«John McEnroe è un mito». Parole che devono essere state sulle labbra di un incalcolabile numero di appassionati dello sport con la racchetta. Ma non solo. McEnroe è un mito anche e soprattutto nel senso classico della parola. I suoi incontri a Wimbledon contro Borg, agli inizi degli anni ’80, sono diventati più che proverbiali, hanno attraversato e segnato quasi tre decenni e creato un nuovo immaginario, un nuovo mondo che esiste anche lontano dalla rete e dal campo: McEnroe, il suo aspetto da pestifero (per non dire dell’atteggiamento!), il suo febbrile desiderio di correre incontro alle fucilate uscite dalle corde dell’imperturbabile Bjorn, la sua racchetta di legno vibrare una carezza nell’aria e compiere l’incantesimo affettando la palla e facendola morire appena di là dalla rete. Per la mia generazione queste evocazioni, proprio come quelle di Italia-Germania 4-3, quelle del Mundial ’82, quelle di Ali-Foreman a Kinshasa e chissà quante altre, narrano di un mondo che non abbiamo visto e sono pura mitologia; fanno parte della nostra crescita, sia che provengano dalle parole nostalgiche dei genitori intorno ad un tavolo o dalle voci, di nuovo appassionate al ricordo, dei Tommasi&Clerici di turno o, ancora, dalle pagine frizzanti ma intense di questo piccolo capolavoro di Tim Adams.
Il giornalista londinese traccia un colorato affresco di come Essere John McEnroe fosse (cito dalla seconda di copertina dell’edizione Mondadori) «lo specchio della sua epoca, l’emblema degli anni Ottanta e di un’intera generazione» e lo fa attraverso le sue esperienze di ragazzo tifoso e i colloqui intrattenuti con i colleghi del tennista statunitense. Ne esce il ritratto di un genio, un artista che, mentre creava, si lasciava andare al delirio che gli premeva da dentro ed eruttava imprecazioni, ricopriva di insulti gli arbitri per contestare le loro chiamate, maltrattava i raccattapalle e il pubblico di cui faticava a sopportare gli sguardi e ancor più i commenti; e poi, come se niente fosse, si presentava sulla linea di battuta per lo scambio successivo e, ben lungi dall’aver bisogno di recuperare la concentrazione, piazzava un ace per poter riprendere a borbottare durante il cambio di campo.

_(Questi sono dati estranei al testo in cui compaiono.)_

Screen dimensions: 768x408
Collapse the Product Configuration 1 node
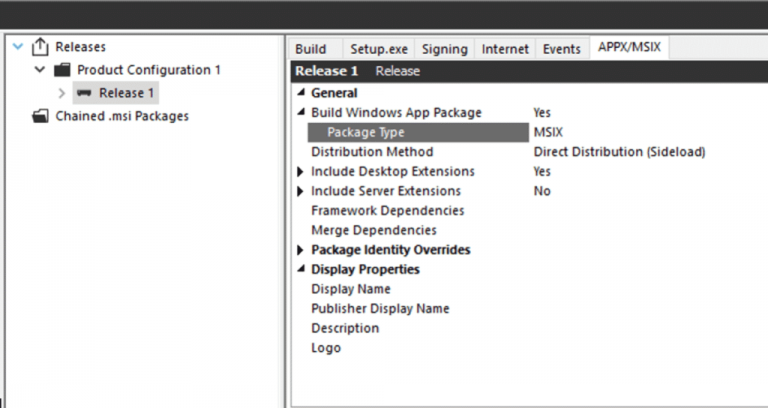click(40, 70)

Adams concentra il suo racconto, oltre che sull’irrequieta pulsione passionale che trascinava il buon Mac, sull’impatto che essa (e i comportamenti da essa scatenati) ebbe sulla manifestazione di Wimbledon – da sempre così attaccata alle sue tradizioni e alla propria etichetta – e sull’opinione pubblica inglese in genere. Durante tutta la carriera McEnroe suscitò i rigurgiti conservatori e l’opposta solidarietà delle nuove generazioni per il ribelle che, per una volta, aveva successo. Ma l’uomo che costrinse Borg al ritiro (malgrado non ne avesse intenzione e abbia molto sofferto della perdita del rivale) è anche cresciuto, ha saputo ricrearsi e – sembra voler dire Adams – questo ne fa un grandissimo, più di quasi tutti i campioni sportivi suoi coevi, destinati alla solitudine o all’autodistruzione (o ad entrambi). Nell’arco di una vita a mille all’ora, la sua bruciante passione ha fatto del McEnroe al termine di carriera un eclettico showman, un giornalista sportivo e il più veemente promotore del tennis Senior per gli ex-professionisti. Così lo si può vedere ancora gridare improperi al giudice di linea che gli ha chiamato fuori una volée, eccolo avvicinarsi alla linea di fondo col fuoco negli occhi e ci si può aspettare, se sbaglierà la prossima risposta, che prorompa di nuovo nel celebre invito al pubblico: «Faccio così schifo che non dovreste guardarmi. Fuori tutti!»